Exercise: Transcribe the records below verbatim, from the line containing "Given: Expand the" through the end of the records, inclusive. Leave the pictures out of your copy.

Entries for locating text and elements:

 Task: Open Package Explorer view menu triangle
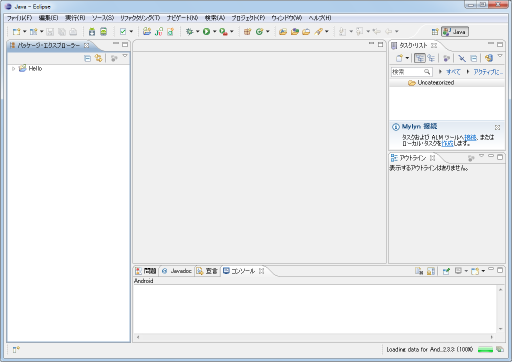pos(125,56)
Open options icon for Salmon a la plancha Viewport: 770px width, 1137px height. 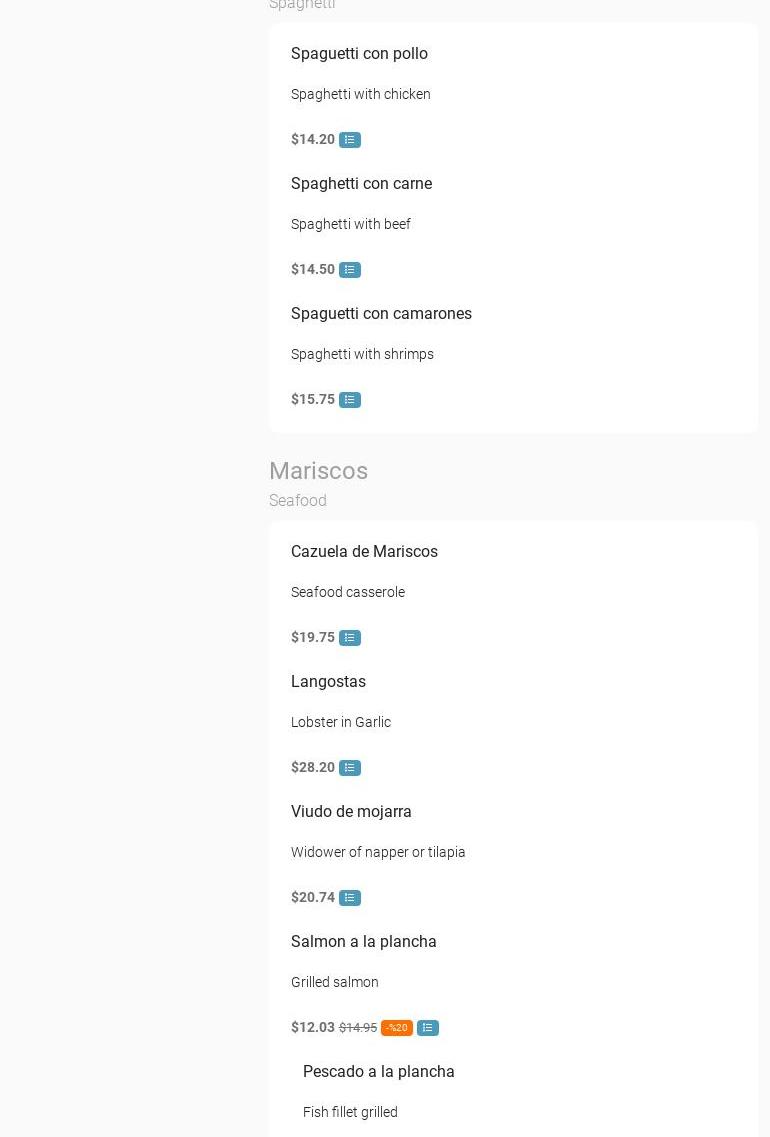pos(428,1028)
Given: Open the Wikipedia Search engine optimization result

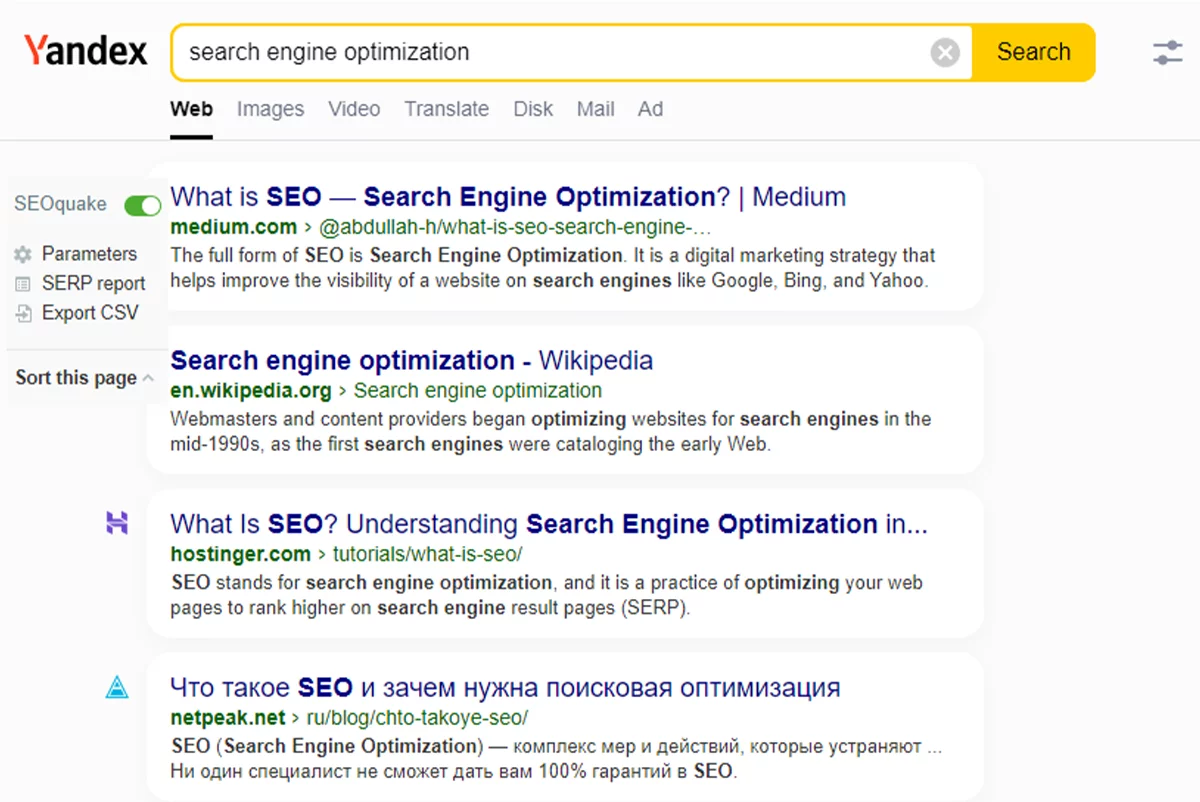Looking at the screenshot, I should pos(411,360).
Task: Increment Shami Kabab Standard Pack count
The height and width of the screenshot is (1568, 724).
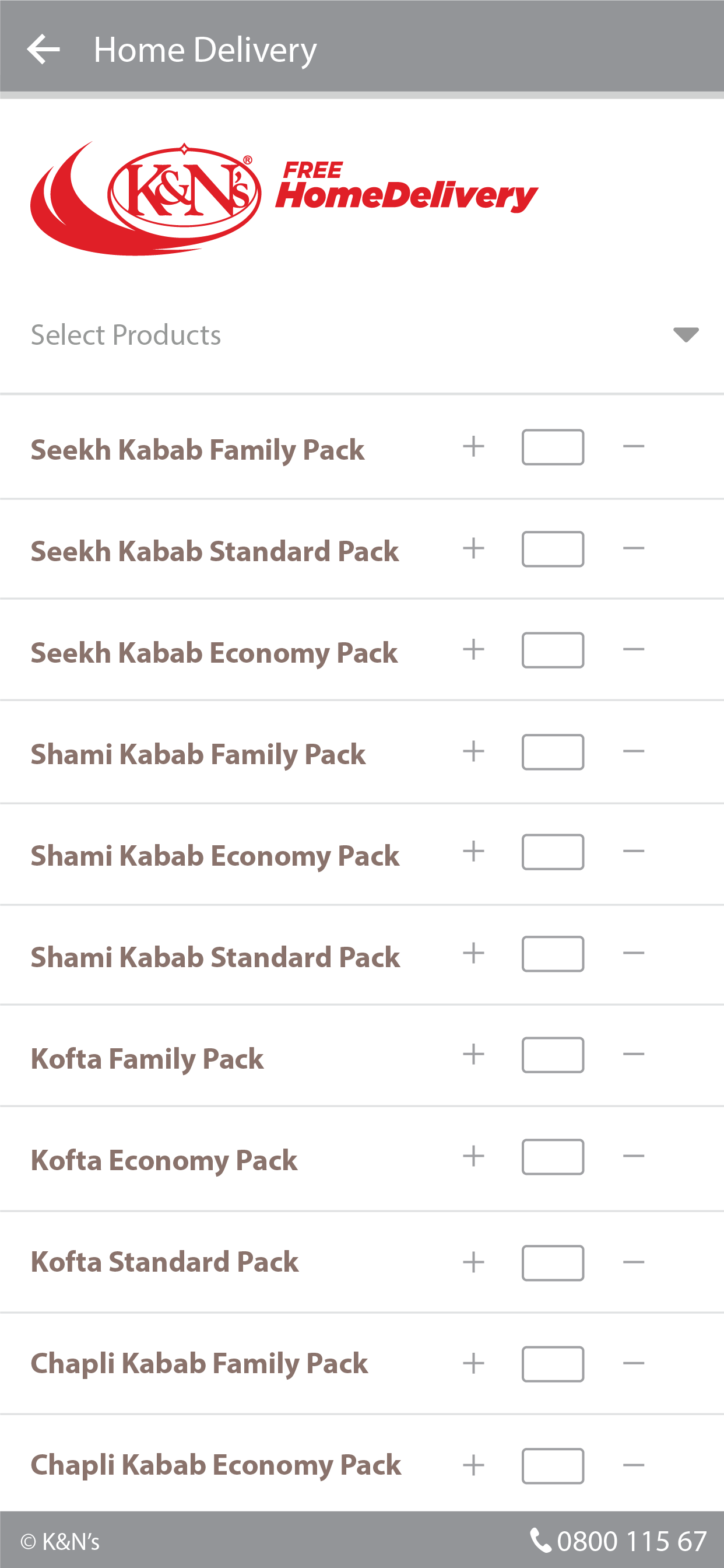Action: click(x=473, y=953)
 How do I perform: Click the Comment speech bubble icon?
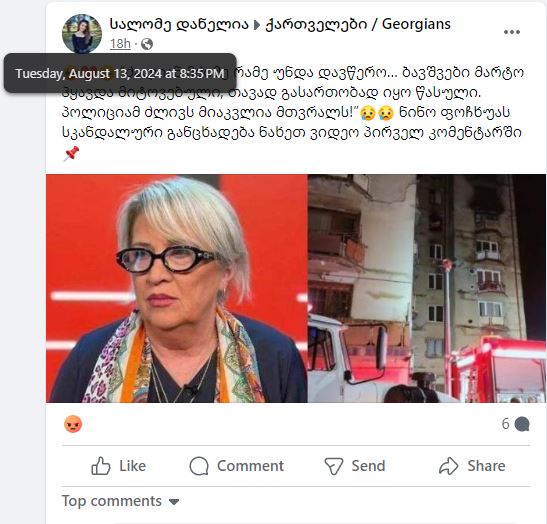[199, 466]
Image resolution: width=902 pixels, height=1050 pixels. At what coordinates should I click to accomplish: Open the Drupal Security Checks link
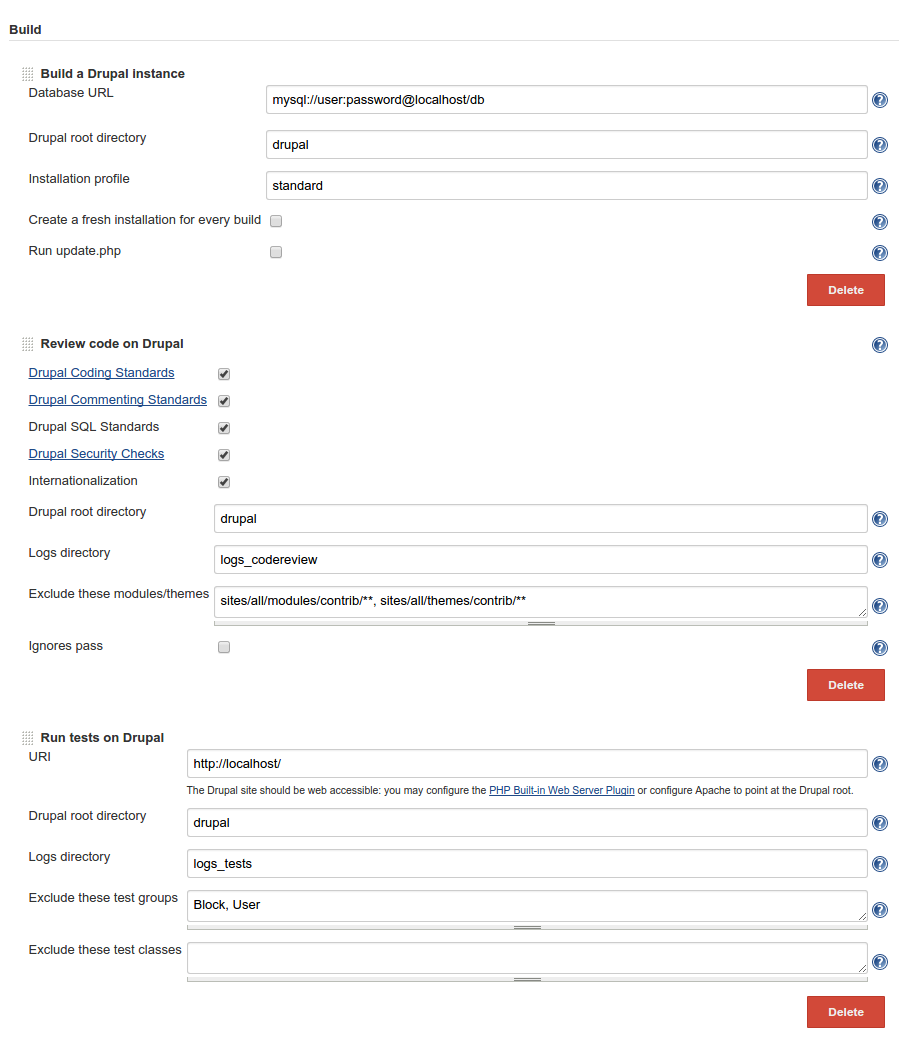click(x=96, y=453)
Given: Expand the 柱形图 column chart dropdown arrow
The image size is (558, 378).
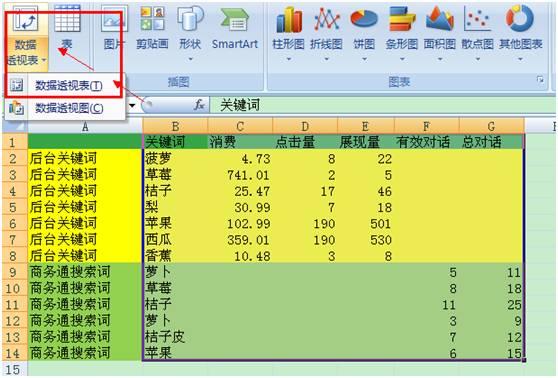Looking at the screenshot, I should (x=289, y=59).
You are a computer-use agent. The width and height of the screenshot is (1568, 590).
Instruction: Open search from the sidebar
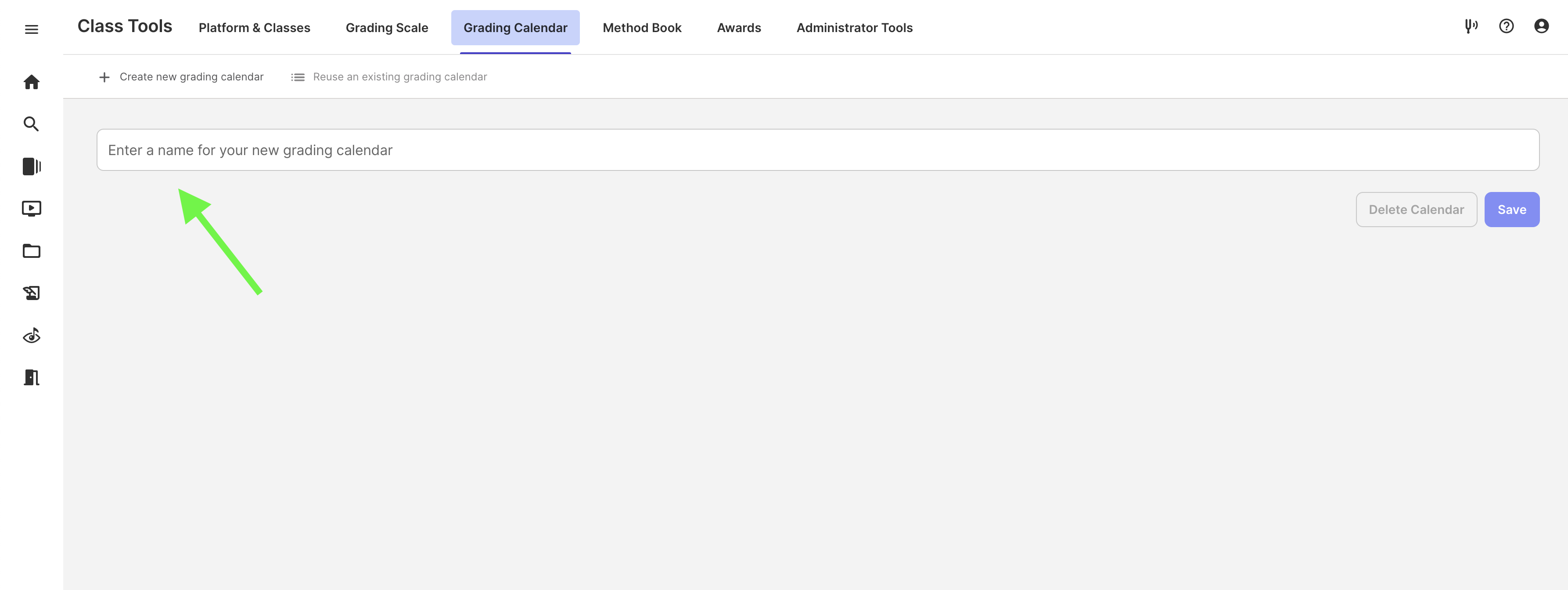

Answer to this problem:
Given: Expand the 柱形图 column chart dropdown arrow
The image size is (558, 378).
Looking at the screenshot, I should (x=289, y=59).
You are a computer-use agent. The width and height of the screenshot is (1568, 590).
Instruction: Open search from the sidebar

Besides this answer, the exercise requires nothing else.